Records:
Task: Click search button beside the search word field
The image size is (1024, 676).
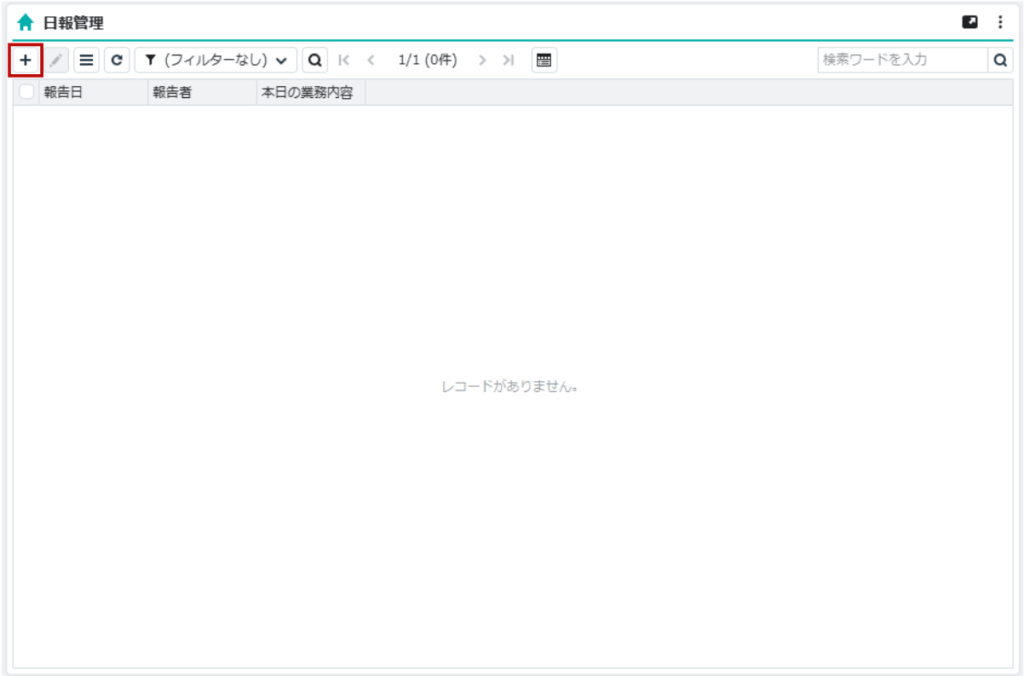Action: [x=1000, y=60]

--

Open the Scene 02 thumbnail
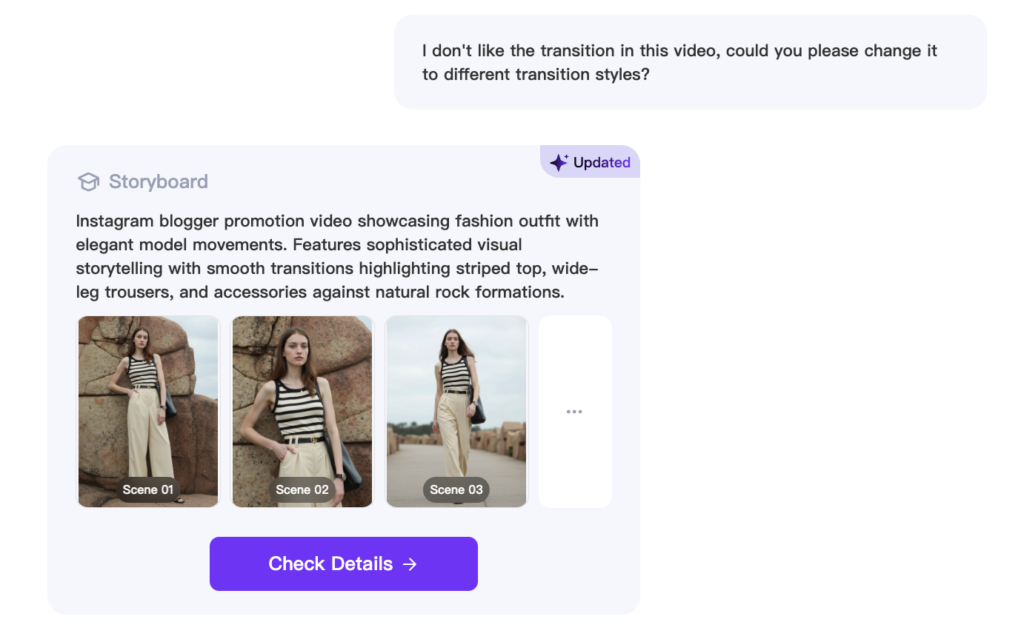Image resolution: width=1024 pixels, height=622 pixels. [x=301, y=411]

What needs to be done: Count the lines of the listing above in which the word "beside" appears, and reply with that number alone.

Output for this task: 1